Thus begins Jackson's approach to a different subject marked by its own dis-ease, close and tender to her own heart and to the hearts of those she seeks to reach with her writing. I am intrigued by her starting point because of the distance it introduces, and I wonder what she'll do with that.

Distance creates barriers. Like sitting comfortably and far away on a couch, it is tempting to deal with difficult and messy subjects by creating an intellectual separation so the issues cannot reach the heart. Until the heart is engaged, though, mental assent doesn't mean much.

At the same time, distance has the potential to create safety. Sometimes it helps to step back a little, to gain the perspective of standing a little further away and perhaps from a different angle. This may be just what is needed to create space to explore and express what feels particularly risky.

I don't want to find myself living always so close that I find myself swallowed up and lost in complex issues, unable to find my way out.

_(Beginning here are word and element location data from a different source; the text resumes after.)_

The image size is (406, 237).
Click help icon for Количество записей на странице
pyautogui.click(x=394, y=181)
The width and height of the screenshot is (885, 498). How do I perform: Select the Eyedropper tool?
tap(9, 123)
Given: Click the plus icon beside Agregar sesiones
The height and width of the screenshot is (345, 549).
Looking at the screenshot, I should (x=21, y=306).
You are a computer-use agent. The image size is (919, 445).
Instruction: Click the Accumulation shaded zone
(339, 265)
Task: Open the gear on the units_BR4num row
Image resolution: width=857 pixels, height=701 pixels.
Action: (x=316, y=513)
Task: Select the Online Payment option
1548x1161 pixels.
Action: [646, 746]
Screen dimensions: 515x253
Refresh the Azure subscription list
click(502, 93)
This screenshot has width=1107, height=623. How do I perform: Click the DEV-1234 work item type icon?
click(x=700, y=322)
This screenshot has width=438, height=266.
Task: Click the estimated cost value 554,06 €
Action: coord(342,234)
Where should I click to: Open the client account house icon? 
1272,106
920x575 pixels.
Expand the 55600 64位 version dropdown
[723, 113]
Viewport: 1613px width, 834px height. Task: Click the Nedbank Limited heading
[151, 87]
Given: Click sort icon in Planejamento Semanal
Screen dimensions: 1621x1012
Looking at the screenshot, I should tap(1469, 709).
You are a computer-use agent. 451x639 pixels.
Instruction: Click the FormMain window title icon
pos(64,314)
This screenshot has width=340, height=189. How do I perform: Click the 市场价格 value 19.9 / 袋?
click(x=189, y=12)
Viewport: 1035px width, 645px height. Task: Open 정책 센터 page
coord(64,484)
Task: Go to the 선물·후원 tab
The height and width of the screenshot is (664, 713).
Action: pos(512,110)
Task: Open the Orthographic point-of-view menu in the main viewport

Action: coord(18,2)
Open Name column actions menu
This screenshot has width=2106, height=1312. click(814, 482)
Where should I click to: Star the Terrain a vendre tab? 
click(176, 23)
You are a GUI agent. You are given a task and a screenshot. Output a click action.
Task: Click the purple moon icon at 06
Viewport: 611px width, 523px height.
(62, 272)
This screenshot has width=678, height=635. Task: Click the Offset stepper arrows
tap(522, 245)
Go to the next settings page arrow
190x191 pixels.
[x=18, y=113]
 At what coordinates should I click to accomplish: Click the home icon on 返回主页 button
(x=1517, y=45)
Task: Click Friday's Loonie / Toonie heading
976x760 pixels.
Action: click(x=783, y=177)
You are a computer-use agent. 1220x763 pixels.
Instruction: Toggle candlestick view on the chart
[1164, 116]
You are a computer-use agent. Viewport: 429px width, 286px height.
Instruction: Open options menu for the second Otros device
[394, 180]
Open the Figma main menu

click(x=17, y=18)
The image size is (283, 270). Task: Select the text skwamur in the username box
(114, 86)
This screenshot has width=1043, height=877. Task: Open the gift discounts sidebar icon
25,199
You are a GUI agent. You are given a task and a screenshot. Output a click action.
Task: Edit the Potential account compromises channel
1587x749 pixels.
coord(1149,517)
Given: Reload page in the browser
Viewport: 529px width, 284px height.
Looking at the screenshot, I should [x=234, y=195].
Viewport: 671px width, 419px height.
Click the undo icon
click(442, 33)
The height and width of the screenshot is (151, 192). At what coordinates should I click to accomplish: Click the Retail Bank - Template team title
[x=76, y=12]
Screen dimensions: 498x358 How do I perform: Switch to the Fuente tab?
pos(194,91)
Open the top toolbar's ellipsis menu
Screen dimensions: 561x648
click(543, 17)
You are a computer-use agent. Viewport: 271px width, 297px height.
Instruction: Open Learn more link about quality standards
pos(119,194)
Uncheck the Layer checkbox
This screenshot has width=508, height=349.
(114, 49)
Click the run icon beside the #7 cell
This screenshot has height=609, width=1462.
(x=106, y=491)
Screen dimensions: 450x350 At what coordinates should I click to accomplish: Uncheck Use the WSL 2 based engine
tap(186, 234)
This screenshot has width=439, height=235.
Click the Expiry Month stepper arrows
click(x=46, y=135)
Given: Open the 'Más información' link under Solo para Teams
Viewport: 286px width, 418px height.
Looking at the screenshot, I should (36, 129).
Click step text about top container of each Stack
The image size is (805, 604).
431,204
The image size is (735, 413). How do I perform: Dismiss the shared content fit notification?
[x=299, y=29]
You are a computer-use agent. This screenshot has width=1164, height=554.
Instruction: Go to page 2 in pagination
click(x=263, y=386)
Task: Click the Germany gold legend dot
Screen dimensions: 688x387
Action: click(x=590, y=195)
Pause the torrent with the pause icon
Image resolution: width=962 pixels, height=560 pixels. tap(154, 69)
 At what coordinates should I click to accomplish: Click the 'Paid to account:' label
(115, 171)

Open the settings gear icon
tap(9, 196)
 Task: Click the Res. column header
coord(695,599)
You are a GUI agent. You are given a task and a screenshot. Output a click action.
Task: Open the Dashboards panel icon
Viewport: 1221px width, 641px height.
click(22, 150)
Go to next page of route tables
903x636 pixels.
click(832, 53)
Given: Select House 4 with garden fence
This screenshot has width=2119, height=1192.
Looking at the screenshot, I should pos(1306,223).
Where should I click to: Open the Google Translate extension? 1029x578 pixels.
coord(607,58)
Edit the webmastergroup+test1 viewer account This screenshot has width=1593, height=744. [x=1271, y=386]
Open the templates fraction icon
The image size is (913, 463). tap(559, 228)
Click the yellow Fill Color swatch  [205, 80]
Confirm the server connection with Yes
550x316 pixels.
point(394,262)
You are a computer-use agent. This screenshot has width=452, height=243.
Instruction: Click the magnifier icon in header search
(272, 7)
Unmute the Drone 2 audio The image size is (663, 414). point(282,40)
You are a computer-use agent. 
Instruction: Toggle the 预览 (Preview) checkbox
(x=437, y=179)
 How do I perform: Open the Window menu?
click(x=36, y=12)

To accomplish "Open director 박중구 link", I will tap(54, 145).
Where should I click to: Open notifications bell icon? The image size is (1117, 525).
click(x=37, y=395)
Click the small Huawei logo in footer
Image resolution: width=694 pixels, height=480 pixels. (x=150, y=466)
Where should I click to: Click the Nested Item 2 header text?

At the same time, I am cautious about standing so far back that all the details blur together, allowing neither recognition of the different aspects of the situation nor the understanding to successfully navigate whatever immediate situation I find myself in.

There is something to be said for bifocals -- or better yet, those newfangled transition lenses that allow for seeing well at a variety of distances. That is how I want to see the world around me. I love Jackson's image of distance as she approaches a difficult subject, both acknowledging the messiness which can be quite personal and allowing enough distance to make it palatable. I hope she writes in the balance of the two.